SAINTE-THERESE, Que. - Riot police shoved away a crowd of protesters while helping to force open a school in one of several tense scenes in Quebec on Tuesday.
It was a notable development amid three months of social unrest, during which several legal injunctions to reopen schools have been ignored and resisted by picketing protesters while others were respected.
In this case provincial riot squad fired chemical irritants at about 100 protesters who refused to move as they blocked the entrance of a junior college north of Montreal.
The self-described strikers, many of them wearing masks, received support from some parents and school faculty who stood alongside them in a show of solidarity.
In the distance, a group of students were hoping to get into class. The so-called "greens" -- in contrast to the red-themed protests -- had won a court injunction to force open Lionel-Groulx college, north of Montreal.
Several warnings were issued before police moved in and arrested a number of students. Blasted with chemical irritants, some of the protesters hugged and wept. Some of their adult supporters reportedly did the same.
"It's easy to repress," screamed one of the last remaining protesters, taunting the row of riot police guarding the school.
"In 30 years they'll be saying you were a disgrace! You were a disgrace!
"People will say we were repressed!... (You were) hitting people with billy-clubs, gassing young people."
Groups of students and staff began streaming into the building before lunchtime. It was not immediately clear how much teaching actually went on.
Earlier, police intercepted a bus that was headed toward the college. They emptied the vehicle and checked the identity of the occupants.

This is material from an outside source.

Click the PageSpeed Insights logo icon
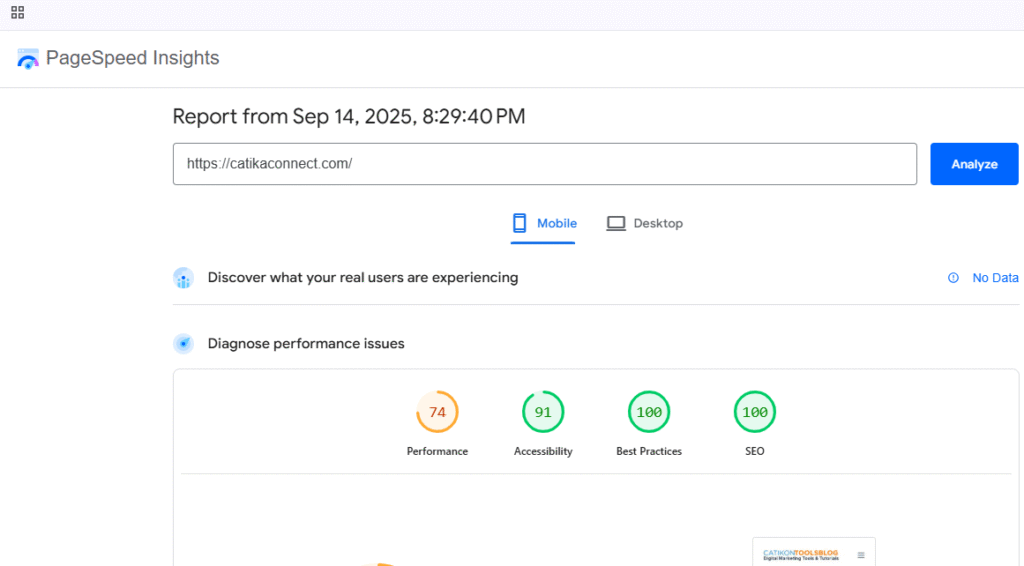The height and width of the screenshot is (566, 1024). pyautogui.click(x=28, y=59)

About one-third of post-secondary students in Quebec are boycotting classes in a protest against tuition hikes that has lasted more than three months.
What started as a battle over a $325-a-year fee hike appears to have morphed into a broader struggle over the role of the state, the legitimacy of protest tactics, and the boundaries of authority.
While some student faculties are casting this as a once-in-a-generation struggle, others have quietly ended their school semesters without much involvement in the protesters.
In Montreal, 19 people were arrested Tuesday after access was blocked to the Jacques Cartier Bridge, one of the key commuter links between the city and the populous south shore.
The provincial government planned to meet with student groups Tuesday, one day after the provincial education minister resigned. But the government has made it clear it doesn't intend to change its plans for tuition hikes.
A group of protesters has also gathered outside a hotel where Power Corp. -- the influential company that owns Montreal's La Presse newspaper -- was holding its annual meeting in downtown Montreal. Riot police are guarding the hotel.
At the Lionel-Groulx college, the school's director-general expressed exasperation.
Monique Laurin was heckled when she attempted to address the protesters and ask them to leave. They taunted her and called her a government shill, noting that she had been a candidate for the Charest Liberals in the last provincial election.
But Laurin implored the government to also take steps to resolve the crisis.
She called it impossible to try teaching amid such hostility, characterized by injunctions, picket lines, riot police and angry staff and students.
"It's terrible to do this to us. It will create a horrible climate inside the college," she said.
She added, of the students: "I care about them all. The reds and the greens -- they are all my students."